Compare this with the results from invoking the justified_seconds_demo() function (above):

 secs  =>       86000: 86000
 secs  => 31234567891: 31234567891
 hours =>  2147483647: 7730941129200
 days  =>  2147483647: 185542587100800

They happen to be identical. But this is just a fortuitous outcome due to how the input values happen to be defined as pure seconds and pure days interval values. Try a test that uses a hybrid interval value:

with c as (
  select make_interval(months=>987, days=>876, hours=>765) as i)
select
  justified_seconds(i)                   as "justified_seconds()",
  modeled_extract_epoch_from_interval(i) as "extracted epoch"
from c;

This is the result:

 justified_seconds() | extracted epoch
---------------------+-----------------
          2636744400 |      2673939600

Now the results from justified_seconds() and extract(epoch ...) are different.
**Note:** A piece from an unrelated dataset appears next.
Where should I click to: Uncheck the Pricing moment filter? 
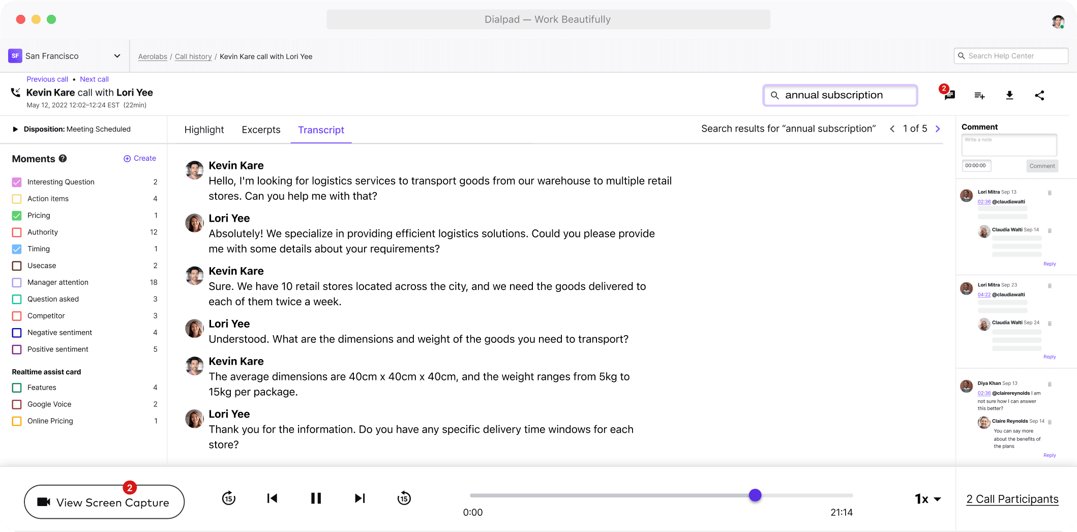pos(16,215)
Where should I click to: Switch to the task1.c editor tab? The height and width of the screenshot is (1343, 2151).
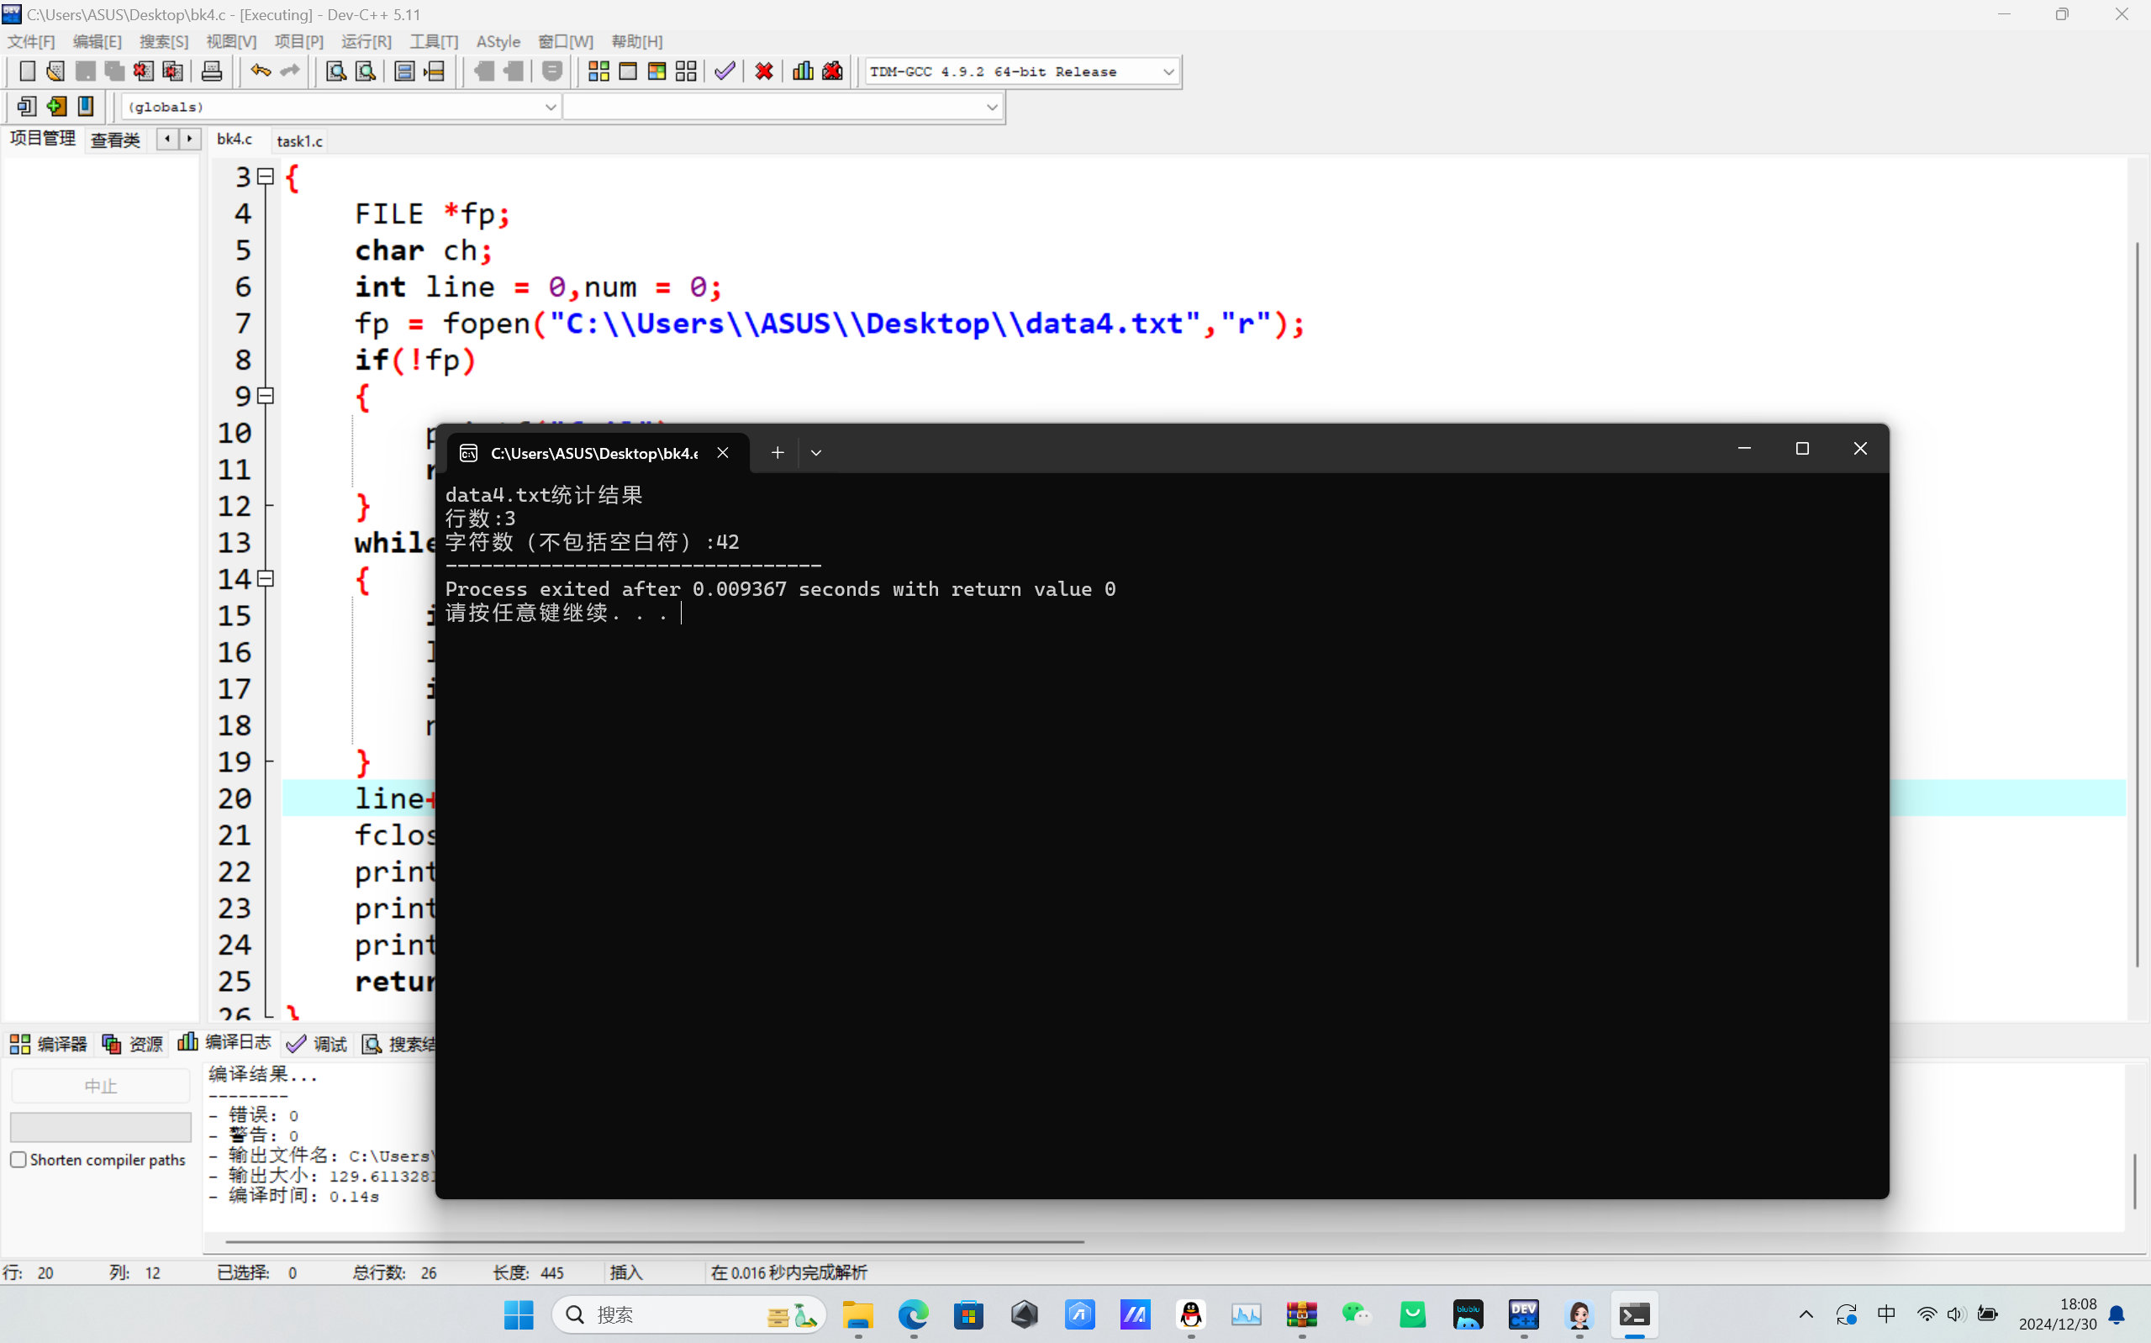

This is the rule for the behavior difference:

The results from justified_seconds() and extract(epoch ...) are the same for a pure interval value—i.e. one where only one of the three fields of the [mm, dd, ss] internal representation is non-zero. (The section Custom domain types for specializing the native interval functionality shows how to ensure declaratively that an interval value is pure in this way.)
The results from the two approaches will differ for a hybrid interval value when the value's duration is long enough that the scaling of years to seconds, in extract(epoch ...), uses the Julian year definition.

As a consequence, the total number of seconds in two interval values i1 and i2, (using the PostgreSQL documentation's wording) will differ when:

(i1 = i2) and not (i1 == i2)

In other words, the extracted seconds will differ when the native equality comparison shows i1 and i2 to be the same but the user-defined strict equality comparison shows i1 and i2 to be different.

Of course, therefore, extract(epoch from interval_value) is no help for understanding the semantics of the native interval value equality and inequality comparisons.